Data for processing —
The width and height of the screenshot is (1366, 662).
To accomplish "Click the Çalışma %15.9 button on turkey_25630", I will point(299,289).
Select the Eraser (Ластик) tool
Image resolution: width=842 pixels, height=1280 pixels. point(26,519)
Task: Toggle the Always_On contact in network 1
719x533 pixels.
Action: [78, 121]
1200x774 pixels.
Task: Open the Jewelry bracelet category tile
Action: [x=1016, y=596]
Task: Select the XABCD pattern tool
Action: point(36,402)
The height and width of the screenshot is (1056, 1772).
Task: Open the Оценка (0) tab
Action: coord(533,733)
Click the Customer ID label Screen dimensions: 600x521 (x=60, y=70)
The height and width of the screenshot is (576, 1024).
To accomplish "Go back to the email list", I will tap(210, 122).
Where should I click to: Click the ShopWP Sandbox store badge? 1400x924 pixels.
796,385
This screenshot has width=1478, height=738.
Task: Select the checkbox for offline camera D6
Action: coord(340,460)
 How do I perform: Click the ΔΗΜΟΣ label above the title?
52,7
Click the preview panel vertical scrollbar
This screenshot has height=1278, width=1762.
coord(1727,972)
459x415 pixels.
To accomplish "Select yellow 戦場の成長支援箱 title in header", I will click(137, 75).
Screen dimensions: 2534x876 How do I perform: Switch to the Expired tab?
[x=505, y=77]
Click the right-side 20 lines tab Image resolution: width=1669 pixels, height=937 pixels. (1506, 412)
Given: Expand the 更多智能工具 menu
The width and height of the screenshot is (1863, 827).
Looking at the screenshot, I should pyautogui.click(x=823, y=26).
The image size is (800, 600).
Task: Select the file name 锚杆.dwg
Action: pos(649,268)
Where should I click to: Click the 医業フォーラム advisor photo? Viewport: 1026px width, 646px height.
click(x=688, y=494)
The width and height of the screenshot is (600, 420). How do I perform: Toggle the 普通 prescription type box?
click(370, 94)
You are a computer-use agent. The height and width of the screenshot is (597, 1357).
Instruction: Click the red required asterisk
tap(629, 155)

Assigned task — In how many lines of the data does the string "will" occur? Answer with the number and nothing else.

Result of the exercise — 3